> Task directions: Set the entries down once more, exactly as they are worded.

> Provided material:

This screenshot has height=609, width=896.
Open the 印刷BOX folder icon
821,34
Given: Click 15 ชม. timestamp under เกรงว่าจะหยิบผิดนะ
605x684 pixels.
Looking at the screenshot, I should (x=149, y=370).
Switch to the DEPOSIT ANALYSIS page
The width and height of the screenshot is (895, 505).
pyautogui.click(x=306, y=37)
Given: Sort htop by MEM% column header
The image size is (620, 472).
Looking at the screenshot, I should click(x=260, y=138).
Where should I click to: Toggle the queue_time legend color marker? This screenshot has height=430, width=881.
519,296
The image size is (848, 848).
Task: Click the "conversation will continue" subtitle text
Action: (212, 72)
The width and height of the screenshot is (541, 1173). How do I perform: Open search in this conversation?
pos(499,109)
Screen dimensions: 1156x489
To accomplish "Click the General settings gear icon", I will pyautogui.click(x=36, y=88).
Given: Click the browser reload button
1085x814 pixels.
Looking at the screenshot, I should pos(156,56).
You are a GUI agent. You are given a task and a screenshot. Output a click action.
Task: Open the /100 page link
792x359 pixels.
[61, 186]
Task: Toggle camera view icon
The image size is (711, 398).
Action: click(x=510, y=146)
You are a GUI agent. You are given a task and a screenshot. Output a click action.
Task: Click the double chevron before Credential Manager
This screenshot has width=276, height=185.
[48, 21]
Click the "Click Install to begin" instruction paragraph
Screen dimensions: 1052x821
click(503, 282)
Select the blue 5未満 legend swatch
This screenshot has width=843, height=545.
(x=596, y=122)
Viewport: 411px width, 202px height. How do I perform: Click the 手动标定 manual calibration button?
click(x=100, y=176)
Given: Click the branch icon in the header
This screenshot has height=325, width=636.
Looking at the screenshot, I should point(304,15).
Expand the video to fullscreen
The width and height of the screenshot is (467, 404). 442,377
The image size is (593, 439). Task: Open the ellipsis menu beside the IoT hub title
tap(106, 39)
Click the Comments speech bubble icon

> Result below:
This screenshot has height=609, width=896.
Open the 印刷BOX folder icon
821,34
Given: Click 15 ชม. timestamp under เกรงว่าจะหยิบผิดนะ
605x684 pixels.
Looking at the screenshot, I should (x=149, y=370).
Switch to the DEPOSIT ANALYSIS page
The width and height of the screenshot is (895, 505).
pyautogui.click(x=306, y=37)
Given: Sort htop by MEM% column header
The image size is (620, 472).
Looking at the screenshot, I should click(x=260, y=138).
Where should I click to: Toggle the queue_time legend color marker? This screenshot has height=430, width=881.
519,296
The image size is (848, 848).
Task: Click the "conversation will continue" subtitle text
Action: (212, 72)
The width and height of the screenshot is (541, 1173). How do I perform: Open search in this conversation?
pos(499,109)
Screen dimensions: 1156x489
To accomplish "Click the General settings gear icon", I will pyautogui.click(x=36, y=88).
Given: Click the browser reload button
1085x814 pixels.
Looking at the screenshot, I should pos(156,56).
You are a GUI agent. You are given a task and a screenshot. Output a click action.
Task: Open the /100 page link
792x359 pixels.
[61, 186]
Task: Toggle camera view icon
The image size is (711, 398).
Action: click(x=510, y=146)
You are a GUI agent. You are given a task and a screenshot. Output a click action.
Task: Click the double chevron before Credential Manager
This screenshot has width=276, height=185.
[48, 21]
Click the "Click Install to begin" instruction paragraph
Screen dimensions: 1052x821
click(503, 282)
Select the blue 5未満 legend swatch
This screenshot has width=843, height=545.
(x=596, y=122)
Viewport: 411px width, 202px height. How do I perform: Click the 手动标定 manual calibration button?
click(x=100, y=176)
Given: Click the branch icon in the header
This screenshot has height=325, width=636.
Looking at the screenshot, I should point(304,15).
Expand the video to fullscreen
The width and height of the screenshot is (467, 404). 442,377
The image size is (593, 439). Task: Open the ellipsis menu beside the IoT hub title
tap(106, 39)
Click the Comments speech bubble icon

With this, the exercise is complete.